--- Extract ---

------

One of the most serious consequences of pension dumping is that it conflicts with the duty of pension trustees to act in good faith towards members of the pension scheme. This duty derives out of trust law, known as fiduciary duties, owing to the relationship of trust and confidence between the trustees and members of pension funds. Recent case law confirming this duty will be explored further below.

The duty to act in good faith had been a contentious issue in the UK, largely because it was not clear what this duty entailed. However, in 2001, the Myners report set out 10 principles of good governance of pension schemes in order to guide trustees in their actions and decisions:

  • Effective decision making
  • Clear objectives
  • Focus on asset allocation
  • Expert advice
  • Explicit mandates
  • Activism
  • Appropriate benchmarks
  • Performance measurement
  • Transparency
  • Regular reporting

The recent decision in IBM (UK) Holdings Ltd v Dalgleish [2014] presents an example of the important relationship of ‘good faith’ between employers and employees. IBM wanted to make savings to its pension costs by making changes to its UK pension plans. However, some employees, who were also members of the pension plans, were unhappy about this and brought an action arguing that IBM had breached the implied duty of good faith that pension schemes owed to members. Additionally, they argued that IBM had also breached the implied duty of good faith between employers and employees. The High Court ruled against IBM, and held that they had breached their obligations to their employees.

The judgment from the High Court has significant implications for employers and employees, but it is also important in pensions law as the majority of the judgment dealt with pension issues. A prevalent critique in the judgment concerned what IBM said and did during a consultation process, which undermined the relationship of trust and confidence.

Suspected incidents of pension dumping could also be subject to actions in court for breaching the implied duty of trust and confidence. Given the severity of the nature of pension dumping and the extent to which it undermines the implied duty of trust and confidence, bringing a court action would be a sound suggestion for many dissatisfied employees. Pension fund trustees have a legal requirement to act in accordance with this duty, as demonstrated by the above case, hence pension dumping could be viewed as distorting the balance between acting in favour of the employer and employee. Rather than demonstrating concern for the maintenance and growth of the pension fund, pension dumping enables employers to avoid fulfilling their financial obligations. Hence, we can arguably see a direct breach here.

------

--- Supplied information ---
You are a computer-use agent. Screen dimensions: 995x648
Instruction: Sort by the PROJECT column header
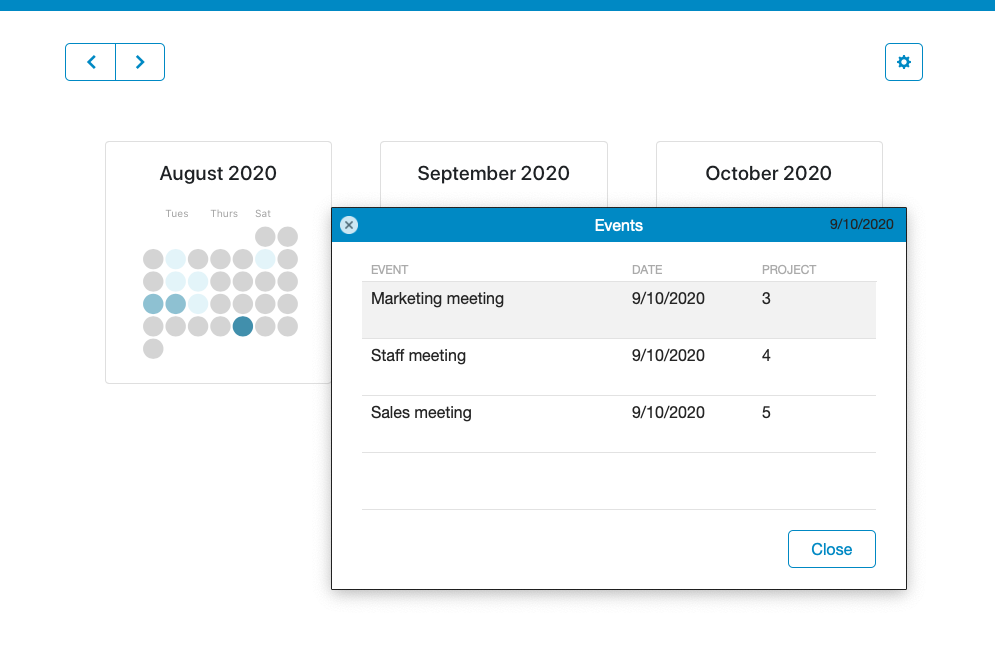pos(789,270)
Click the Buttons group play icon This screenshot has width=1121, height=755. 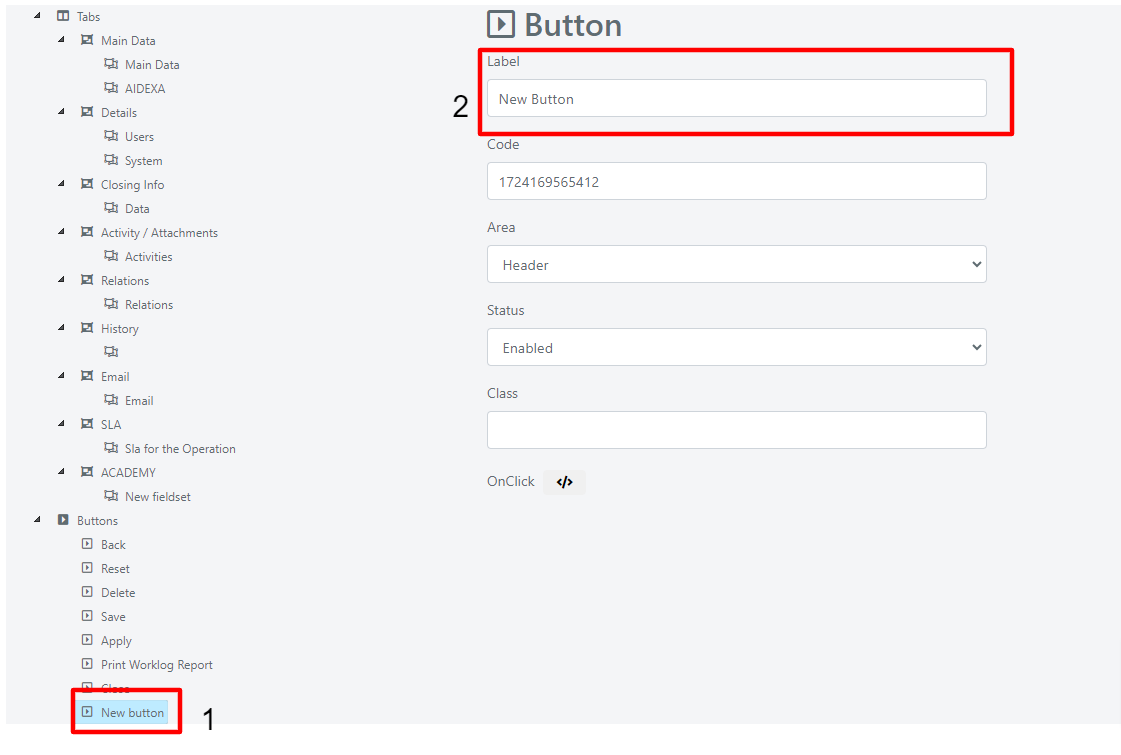(63, 520)
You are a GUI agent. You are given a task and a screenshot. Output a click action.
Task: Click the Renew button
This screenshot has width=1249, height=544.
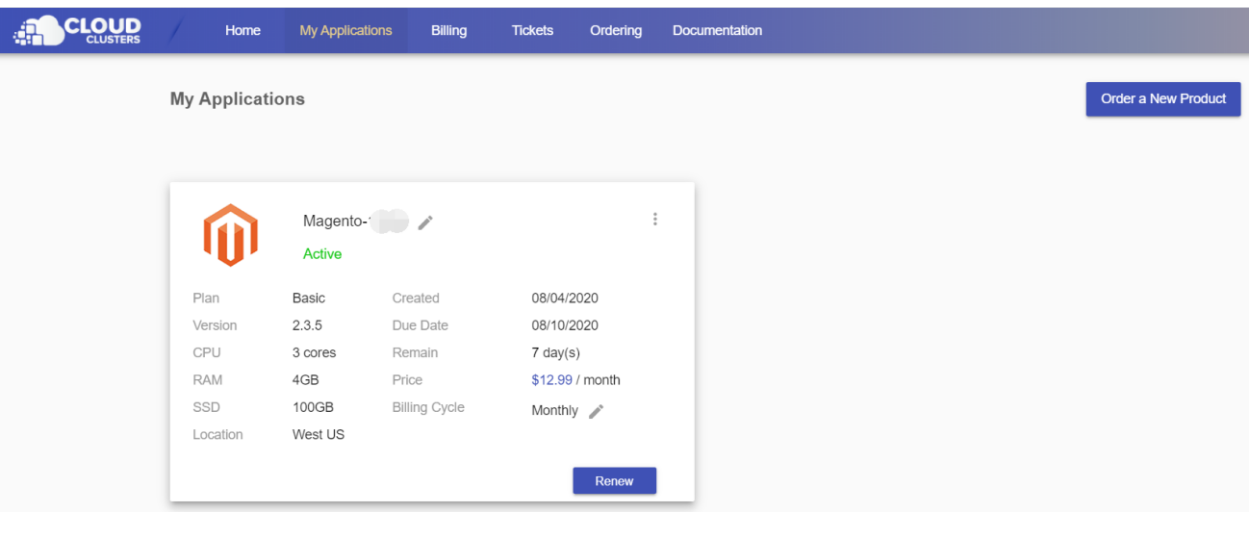coord(614,481)
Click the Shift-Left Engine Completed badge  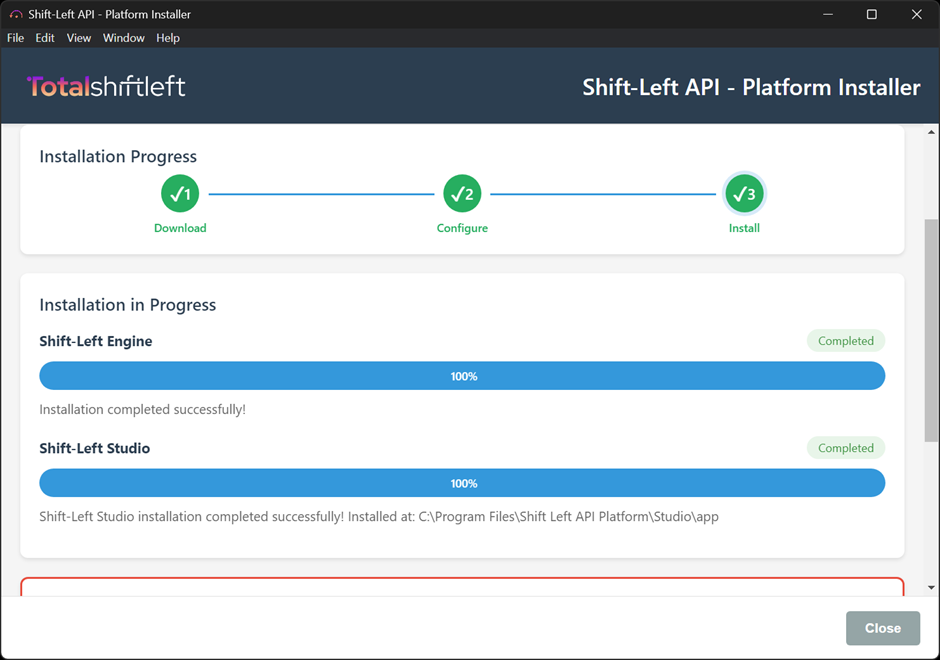click(x=845, y=341)
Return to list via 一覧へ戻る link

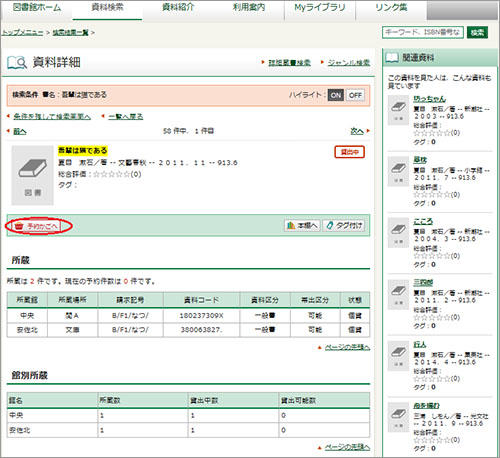126,116
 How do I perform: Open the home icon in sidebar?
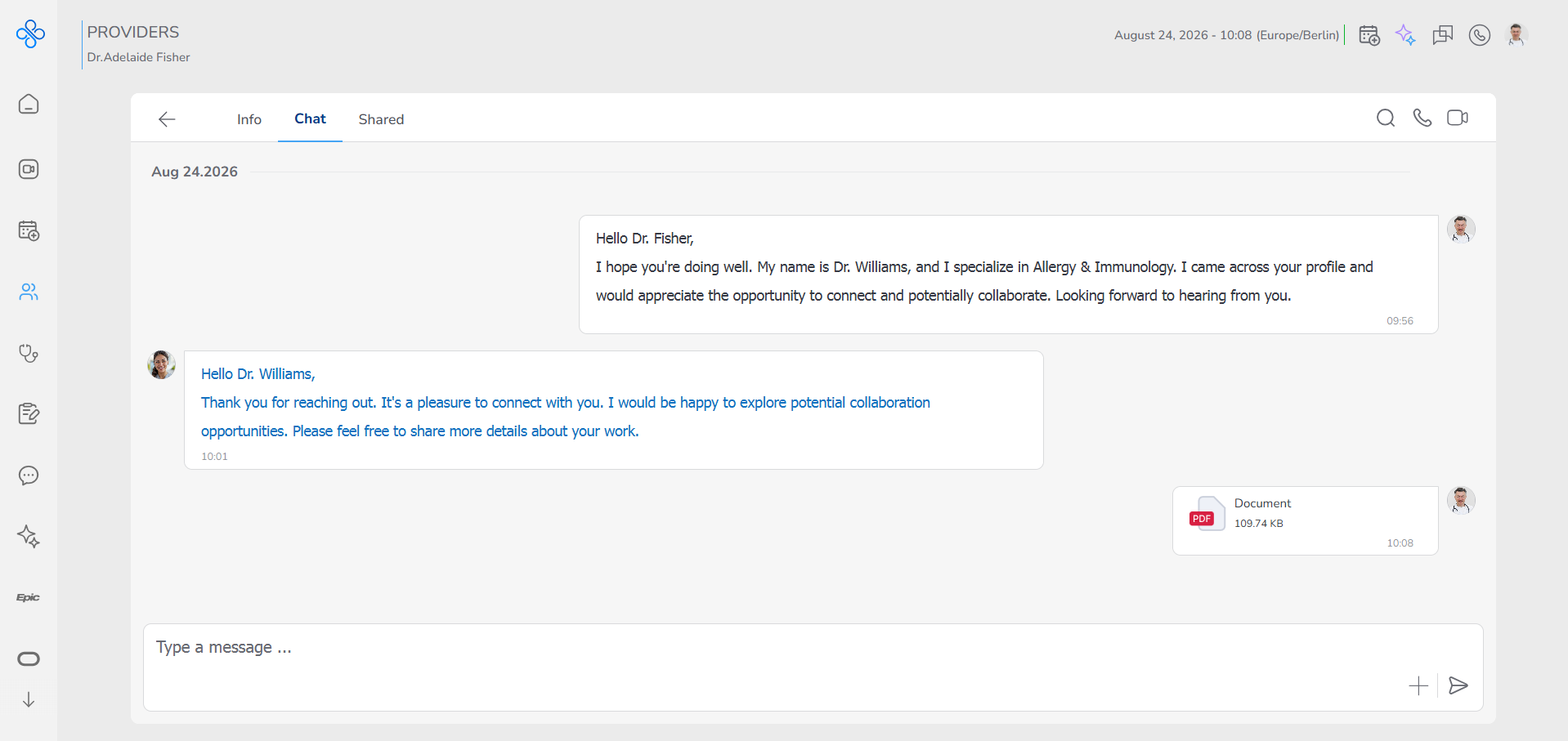click(x=29, y=105)
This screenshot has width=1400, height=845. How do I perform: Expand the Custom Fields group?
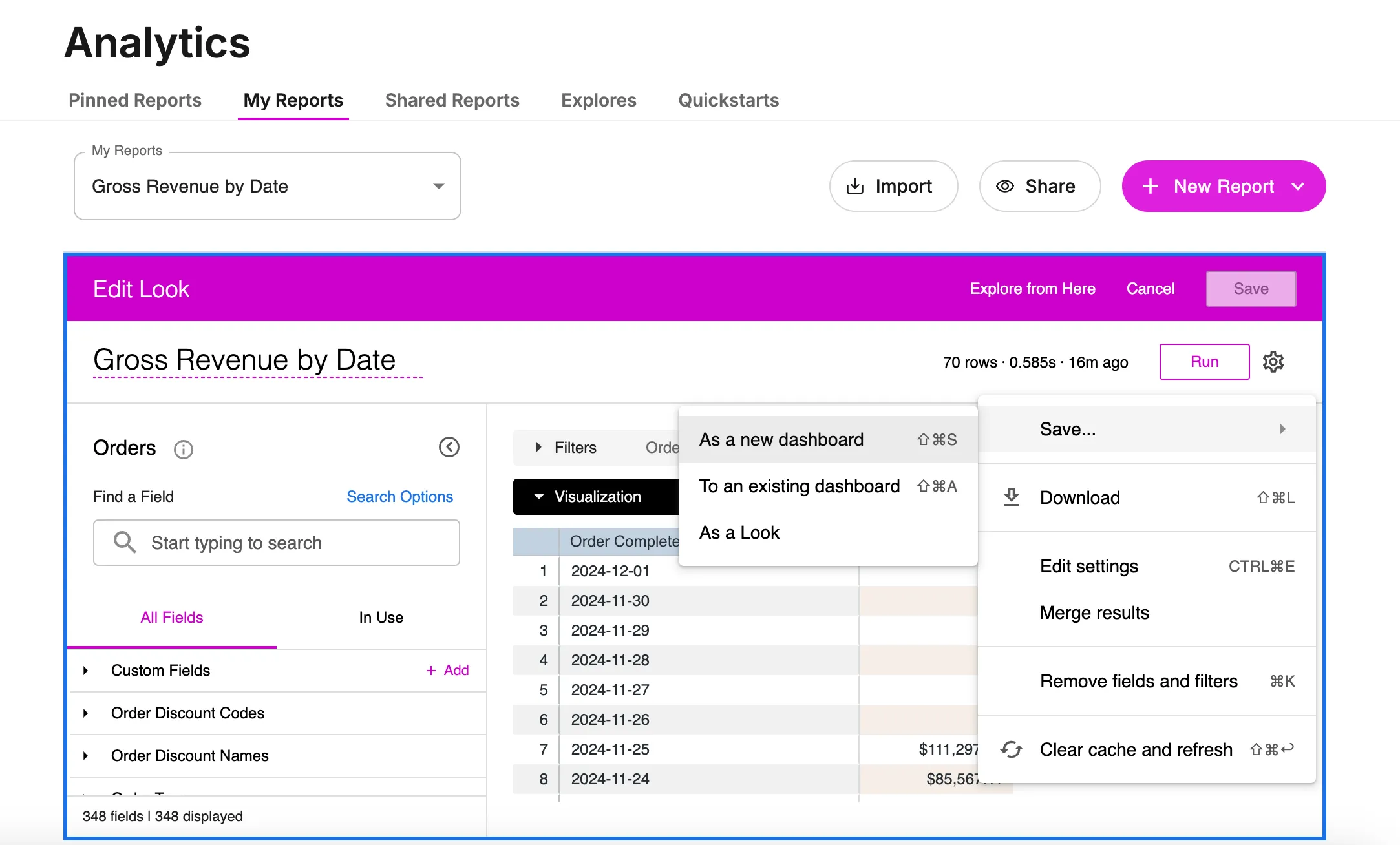[85, 671]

------

--- Given problem 1 ---
Decide whether each statement below agrees with the text on pension dumping, answering yes or no and quoting the words from the text that settle it. (a) The Myners report set out its principles in 2001. (b) The High Court ruled in favor of IBM. (c) Only a small part of the IBM judgment dealt with pension issues.
--- Given problem 2 ---
Carry on the text on pension dumping from its final sentence.

--- Exercise result 1 ---
(a) Yes: "in 2001, the Myners report set out 10 principles of good governance of pension schemes"
(b) No: "The High Court ruled against IBM"
(c) No: "the majority of the judgment dealt with pension issues"

--- Exercise result 2 ---
The protective stance of the High Court in the aforementioned IBM case suggests that, in instances where employees or pensioners bring actions against their employers for pension dumping, the court would continue to act protectively. This would be a positive step in enforcing the implied duty of trust and confidence. Although this can only be speculative, it is significant to remember pension law in the wider context of trust law, and the emphasis that courts have placed on upholding relationship of trust and confidence.

Recent Developments

Other developments in the field of pensions may impact the practice of pension dumping. A recent decision in the High Court, The Trustee of the Singer & Friedlander Ltd Pension and Assurance Scheme v Corbett (“Corbett”), allows pension trustees to sell company debts to other companies who are more capable of recovering debts. Trustees can focus on meeting the obligations arising from the pension fund much sooner than if they had to pursue debtors. According to Out-Law, the legal commentary site provided by Pinsent Masons, the ability to sell off debt ensures stability because trustees can be certain about future income, which enables them to plan better for the future of the fund and for the members.

Corbett concerned Kaupthing, Singer and Friedlander (KDF), the UK subsidiary of Icelandic bank Kaupthing. When it went into administration, the business owed its pension scheme £74 million.

In relation to pension dumping, the High Court has provided companies heading towards insolvency with another avenue of raising funds for the pension scheme. Utilising debt as an asset in economically-stringent times is a pragmatic solution, and could be of great benefit. For example, in Corbett trustees were allowed to sell debt in order recover a vast amount of money owed to the pension scheme. By dealing with debt as an asset, the trustees had something of value to utilise. Hence, members of the pension scheme were protected from uncertainty and long delays.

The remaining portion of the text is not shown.